Although these pictures depict what feel like complete thoughts, as the floating forms pose as if steadfast objects or figures occupying a space, Martin considers paintings and prints as inherently fragmented. An edge is a device that automatically makes a thing partial. The edges in these works—not only the edges of the image or where the paper ends, but also the edges of the shapes within these pieces—must be carefully considered as additional points of information. They question what has been left out just as much as they present what has been included. The dichotomies created by Martin’s edges or apertures—of what these pieces are and what they are not—also relate to how he makes the work. Martin draws out elements of the images digitally before transferring them to his painting support. Still, it is within the actual painting process where chance and additional aspects of play impact the trajectory of the image-making process.

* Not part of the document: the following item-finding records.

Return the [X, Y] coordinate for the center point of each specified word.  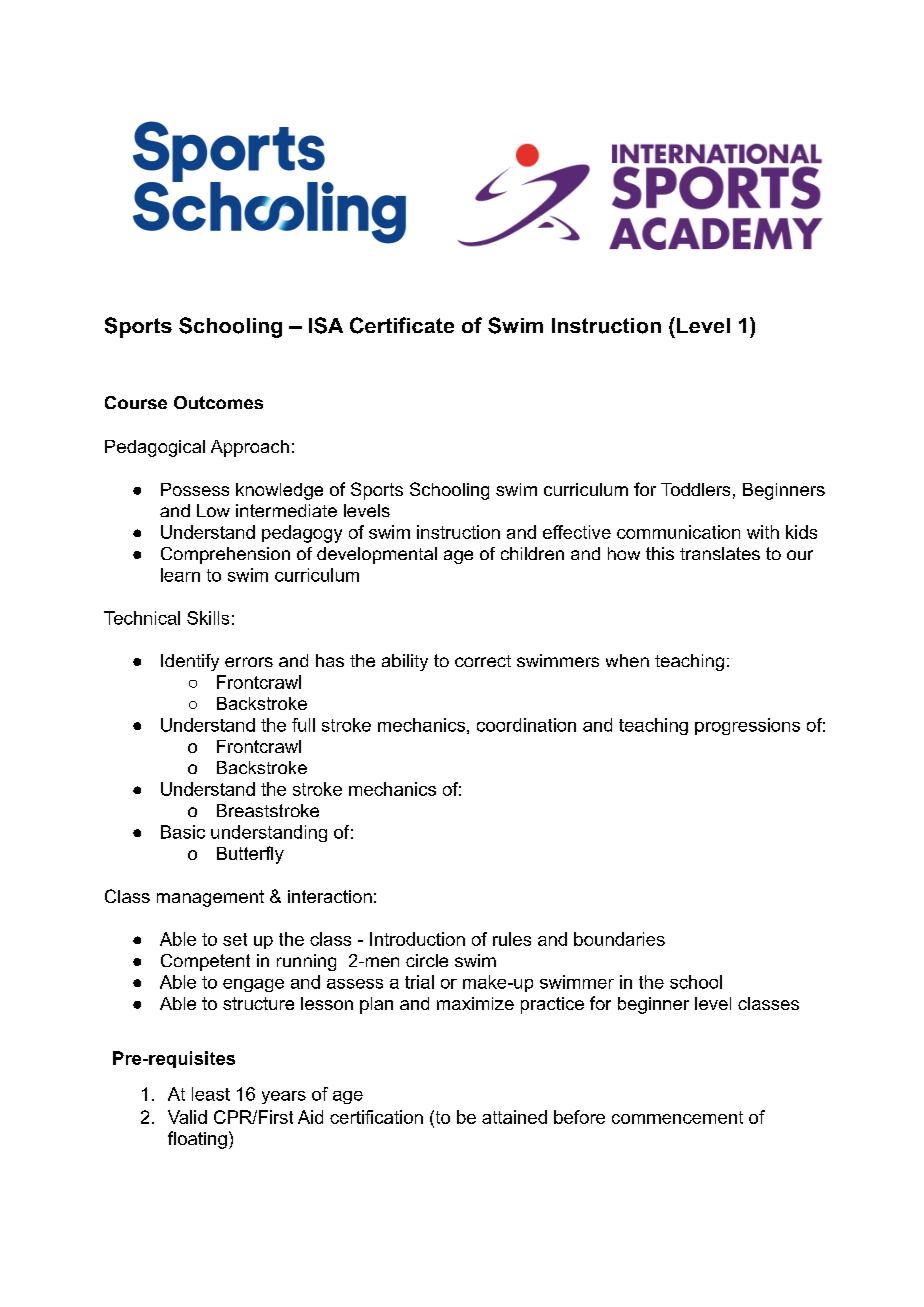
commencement [677, 1117]
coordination [526, 725]
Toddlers [695, 489]
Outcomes [218, 402]
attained [514, 1117]
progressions [747, 726]
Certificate [402, 325]
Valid [187, 1117]
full [303, 725]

By applying paint to his supports in very thin layers, often by spraying through elaborate stencils, Martin produces paintings with surfaces that are so smooth and slick that viewers often mistakenly think that they were printed. These surfaces echo the technical aesthetic of the images, but they also conceal Martin’s hands-on approach to his image production. The photo-based screen printing and relief printmaking processes chosen to produce these six new prints continue this complex relationship between handmade, mechanical, and digital modes of creation.

Cameron Martin, Hover, 2023

Cameron Martin, Hover, 2023. Click to view.

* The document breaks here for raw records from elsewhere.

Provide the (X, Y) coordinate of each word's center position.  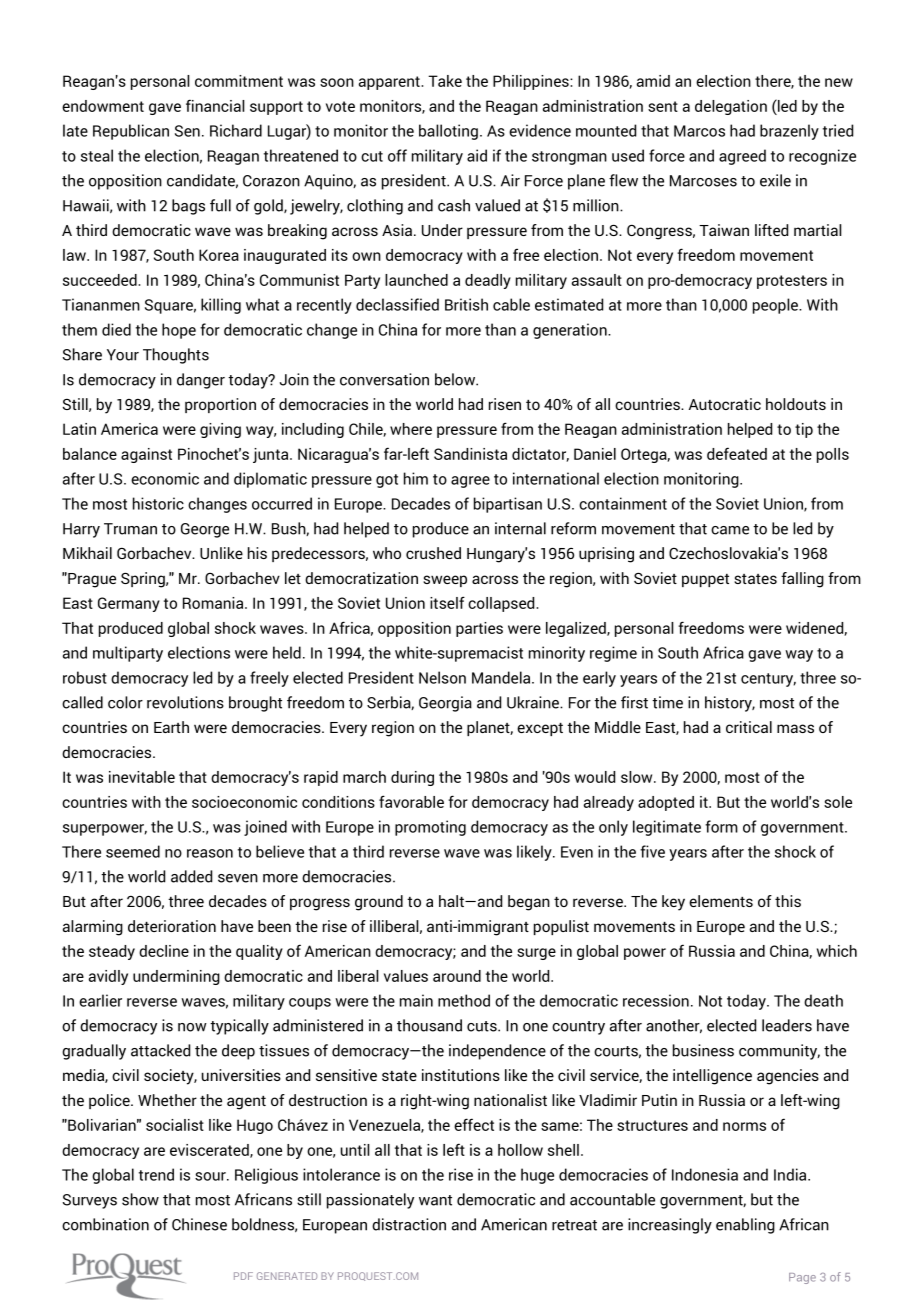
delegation (731, 107)
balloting (448, 132)
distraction (409, 1224)
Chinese (199, 1224)
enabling (745, 1226)
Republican (131, 132)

Cameron Martin, Fissure, 2023

Cameron Martin, Fissure, 2023. Click to view.

Cameron Martin, Partial Double, 2023

Cameron Martin, Partial Double, 2023. Click to view.


Cameron Martin (b. 1970, Seattle, Washington) received his BA from Brown University and continued his studies at the Whitney Independent Study Program. His paintings feature overlapping and undulating forms, patterns, and geometric spaces that question conventions of picturing, abstraction, and representation. Martin is a recipient of the John Simon Guggenheim Foundation Fellowship (2010), the Joan Mitchell Foundation Fellowship (2008), and the Artists Giverny Fellowship and Residency (2001). His work has been exhibited in a diverse range of venues, including the Whitney Museum of American Art, Gallery Min Min (Tokyo, Japan), Seattle Art Museum, Saint Louis Art Museum, the Horticultural Society of New York, Columbus Museum of Art, City Gallery (Wellington, New Zealand), and Tel Aviv Museum. His work is included in the permanent collections of the Whitney Museum of American Art, Albright-Knox Gallery, Minneapolis Institute of Art, and Saint Louis Art Museum, among others. Cameron Martin splits his time between New York and Chicago, where he is the F.H. Sellers Professor in Painting at the School of the Art Institute of Chicago.